__Aim of the task__: Please say how many lines in the records below contain the word "computer". Give only the number.

Stored dataset items
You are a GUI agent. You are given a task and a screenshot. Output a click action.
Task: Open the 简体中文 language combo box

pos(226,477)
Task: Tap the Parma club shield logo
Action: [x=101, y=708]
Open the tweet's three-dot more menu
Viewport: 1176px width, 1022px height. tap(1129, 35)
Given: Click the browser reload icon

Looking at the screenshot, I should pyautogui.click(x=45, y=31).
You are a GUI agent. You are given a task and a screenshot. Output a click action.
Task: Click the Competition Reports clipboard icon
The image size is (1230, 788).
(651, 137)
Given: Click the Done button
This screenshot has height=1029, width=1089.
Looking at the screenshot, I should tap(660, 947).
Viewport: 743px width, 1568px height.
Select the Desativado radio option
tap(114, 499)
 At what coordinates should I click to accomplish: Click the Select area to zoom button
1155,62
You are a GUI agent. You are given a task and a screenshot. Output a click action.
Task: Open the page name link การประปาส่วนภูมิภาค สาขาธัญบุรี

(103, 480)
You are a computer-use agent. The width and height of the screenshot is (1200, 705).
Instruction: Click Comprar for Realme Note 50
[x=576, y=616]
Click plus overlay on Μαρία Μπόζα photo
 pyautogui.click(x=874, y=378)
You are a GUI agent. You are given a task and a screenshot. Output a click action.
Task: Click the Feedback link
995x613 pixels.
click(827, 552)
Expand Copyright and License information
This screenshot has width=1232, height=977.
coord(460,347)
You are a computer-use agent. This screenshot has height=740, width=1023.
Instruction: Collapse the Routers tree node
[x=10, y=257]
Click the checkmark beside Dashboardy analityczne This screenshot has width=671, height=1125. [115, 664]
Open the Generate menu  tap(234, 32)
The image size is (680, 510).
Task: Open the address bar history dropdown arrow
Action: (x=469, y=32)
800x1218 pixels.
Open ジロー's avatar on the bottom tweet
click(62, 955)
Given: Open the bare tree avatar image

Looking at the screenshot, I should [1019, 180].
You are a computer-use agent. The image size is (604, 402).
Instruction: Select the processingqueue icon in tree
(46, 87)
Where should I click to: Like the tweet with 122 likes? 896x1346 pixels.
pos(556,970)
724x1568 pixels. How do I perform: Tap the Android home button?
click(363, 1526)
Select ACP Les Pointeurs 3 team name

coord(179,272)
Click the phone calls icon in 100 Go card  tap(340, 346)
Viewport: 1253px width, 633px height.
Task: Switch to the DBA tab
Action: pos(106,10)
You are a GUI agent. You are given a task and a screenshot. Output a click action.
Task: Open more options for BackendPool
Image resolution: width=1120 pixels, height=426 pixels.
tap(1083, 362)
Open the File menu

__Answer to the problem__: 3